* _GIVEN PASSAGE_

- - - - -

The toolset provides different functions/classes which are:

- **metadata_for_dwd_data:**
    - discover what data for a set of parameters (parameter, time_resolution, period_type) is available, 
    especially which stations can be found. 
    - with **create_new_file_index**, the function can be forced to retrieve a new list of files from the server, 
    which is usually avoided as it rarely changes.
- **get_nearby_stations:**
    - calculates the close weather stations based on the coordinates for the requested data
    - either selected by rank (n stations) or by distance in km
    - it returns a list of station ids that can be used to download the data plus the distances
- **collect_dwd_data:**
    - combines create_file_list_for_dwd_server, download_dwd_data and parse_dwd_data for multiple stations
    - wraps the following three functions:
        - **create_file_list_for_dwd_server:**
            - is used with the help of the metadata to retrieve file paths to files for a set of parameters + station id
            - here also **create_new_file_index** can be used
        - **download_dwd_data_parallel:**
            - is used with the created file paths to download and store the data (second os optionally, in a hdf)

- - - - -

* _GIVEN DATA_
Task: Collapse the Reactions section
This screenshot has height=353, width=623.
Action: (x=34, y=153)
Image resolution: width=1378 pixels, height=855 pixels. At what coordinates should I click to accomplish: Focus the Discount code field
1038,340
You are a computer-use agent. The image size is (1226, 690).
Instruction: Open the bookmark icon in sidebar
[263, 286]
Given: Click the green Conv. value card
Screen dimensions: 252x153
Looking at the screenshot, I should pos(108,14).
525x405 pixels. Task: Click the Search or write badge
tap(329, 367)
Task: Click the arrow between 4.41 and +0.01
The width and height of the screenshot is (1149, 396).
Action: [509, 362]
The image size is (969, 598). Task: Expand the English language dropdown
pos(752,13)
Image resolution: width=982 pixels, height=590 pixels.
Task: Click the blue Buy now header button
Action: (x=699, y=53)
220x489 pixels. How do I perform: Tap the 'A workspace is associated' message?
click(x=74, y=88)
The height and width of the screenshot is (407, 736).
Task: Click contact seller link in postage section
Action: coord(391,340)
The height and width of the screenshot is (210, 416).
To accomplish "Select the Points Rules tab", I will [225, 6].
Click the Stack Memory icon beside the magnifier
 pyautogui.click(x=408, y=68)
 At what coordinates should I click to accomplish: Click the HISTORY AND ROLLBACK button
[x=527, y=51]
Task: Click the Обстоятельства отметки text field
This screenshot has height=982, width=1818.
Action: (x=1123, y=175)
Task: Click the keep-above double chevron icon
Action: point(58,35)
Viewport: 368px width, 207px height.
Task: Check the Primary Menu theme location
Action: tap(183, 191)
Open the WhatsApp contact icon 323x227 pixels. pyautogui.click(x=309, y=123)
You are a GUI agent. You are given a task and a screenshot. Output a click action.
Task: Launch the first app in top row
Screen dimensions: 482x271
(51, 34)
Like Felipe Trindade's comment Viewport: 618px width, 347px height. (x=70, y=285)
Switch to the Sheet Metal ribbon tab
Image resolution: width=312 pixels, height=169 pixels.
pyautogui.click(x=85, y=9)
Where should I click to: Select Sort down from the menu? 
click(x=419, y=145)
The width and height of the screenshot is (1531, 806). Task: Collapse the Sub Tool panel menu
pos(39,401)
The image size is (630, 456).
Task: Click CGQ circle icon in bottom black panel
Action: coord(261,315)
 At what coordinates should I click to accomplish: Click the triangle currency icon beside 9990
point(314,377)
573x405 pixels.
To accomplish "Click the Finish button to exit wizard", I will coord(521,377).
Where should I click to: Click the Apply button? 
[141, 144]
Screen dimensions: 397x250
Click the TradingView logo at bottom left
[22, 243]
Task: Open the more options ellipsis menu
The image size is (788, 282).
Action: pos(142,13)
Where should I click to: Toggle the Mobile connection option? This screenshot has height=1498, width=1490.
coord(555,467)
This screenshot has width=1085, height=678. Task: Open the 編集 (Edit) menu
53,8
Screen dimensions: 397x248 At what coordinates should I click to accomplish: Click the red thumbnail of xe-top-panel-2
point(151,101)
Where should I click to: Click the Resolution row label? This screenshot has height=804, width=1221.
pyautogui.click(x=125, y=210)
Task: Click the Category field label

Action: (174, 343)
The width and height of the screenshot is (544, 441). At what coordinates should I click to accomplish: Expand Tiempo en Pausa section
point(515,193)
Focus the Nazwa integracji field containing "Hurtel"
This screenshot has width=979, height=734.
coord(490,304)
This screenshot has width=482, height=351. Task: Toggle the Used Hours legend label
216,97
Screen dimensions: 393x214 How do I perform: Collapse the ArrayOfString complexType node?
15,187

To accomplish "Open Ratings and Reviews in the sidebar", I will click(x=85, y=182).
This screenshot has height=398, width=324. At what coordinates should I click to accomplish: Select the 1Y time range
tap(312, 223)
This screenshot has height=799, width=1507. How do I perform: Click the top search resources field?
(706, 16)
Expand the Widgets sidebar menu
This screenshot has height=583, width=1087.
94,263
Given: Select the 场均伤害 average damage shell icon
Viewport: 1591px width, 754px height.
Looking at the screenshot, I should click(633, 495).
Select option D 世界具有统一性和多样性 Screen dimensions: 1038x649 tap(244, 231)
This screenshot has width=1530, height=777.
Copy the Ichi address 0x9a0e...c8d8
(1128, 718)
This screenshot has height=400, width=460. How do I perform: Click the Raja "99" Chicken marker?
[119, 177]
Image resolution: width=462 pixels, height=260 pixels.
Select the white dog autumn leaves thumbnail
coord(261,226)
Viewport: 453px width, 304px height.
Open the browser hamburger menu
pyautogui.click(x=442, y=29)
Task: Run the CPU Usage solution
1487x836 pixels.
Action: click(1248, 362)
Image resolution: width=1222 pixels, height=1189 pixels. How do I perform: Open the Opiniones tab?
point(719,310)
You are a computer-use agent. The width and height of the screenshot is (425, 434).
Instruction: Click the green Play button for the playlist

- - - - -

* _REQUIREMENTS_
a: Return the records word for word, from their first line through the line containing "[x=527, y=51]", with both of those lines included.
b: Resume the description of the DWD weather data toolset, picking up right after its last line.
The text and the records have no connection to each other.

* _WRITTEN RESPONSES_
a:
Task: Collapse the Reactions section
This screenshot has height=353, width=623.
Action: (x=34, y=153)
Image resolution: width=1378 pixels, height=855 pixels. At what coordinates should I click to accomplish: Focus the Discount code field
1038,340
You are a computer-use agent. The image size is (1226, 690).
Instruction: Open the bookmark icon in sidebar
[263, 286]
Given: Click the green Conv. value card
Screen dimensions: 252x153
Looking at the screenshot, I should pos(108,14).
525x405 pixels. Task: Click the Search or write badge
tap(329, 367)
Task: Click the arrow between 4.41 and +0.01
The width and height of the screenshot is (1149, 396).
Action: [509, 362]
The image size is (969, 598). Task: Expand the English language dropdown
pos(752,13)
Image resolution: width=982 pixels, height=590 pixels.
Task: Click the blue Buy now header button
Action: (x=699, y=53)
220x489 pixels. How do I perform: Tap the 'A workspace is associated' message?
click(x=74, y=88)
The height and width of the screenshot is (407, 736).
Task: Click contact seller link in postage section
Action: coord(391,340)
The height and width of the screenshot is (210, 416).
To accomplish "Select the Points Rules tab", I will [225, 6].
Click the Stack Memory icon beside the magnifier
 pyautogui.click(x=408, y=68)
 At what coordinates should I click to accomplish: Click the HISTORY AND ROLLBACK button
[x=527, y=51]

b:
        - **parse_dwd_data:**
            - is used to get the data into the Python environment in shape of a pandas DataFrame. 
            - the data will be ready to be analyzed by you!
- **DWDStationRequest:**
    - a class that can combine multiple periods/date ranges for any number of stations for you
    
Additionally the following functions allow you to reset the cache of the file/meta index:
- **reset_file_index_cache:**
    - reset the cached file index to get latest list of files (only required for constantly running system)
- **reset_meta_index_cache:**
    - reset the cached meta index to get latest list of files (only required for constantly running system)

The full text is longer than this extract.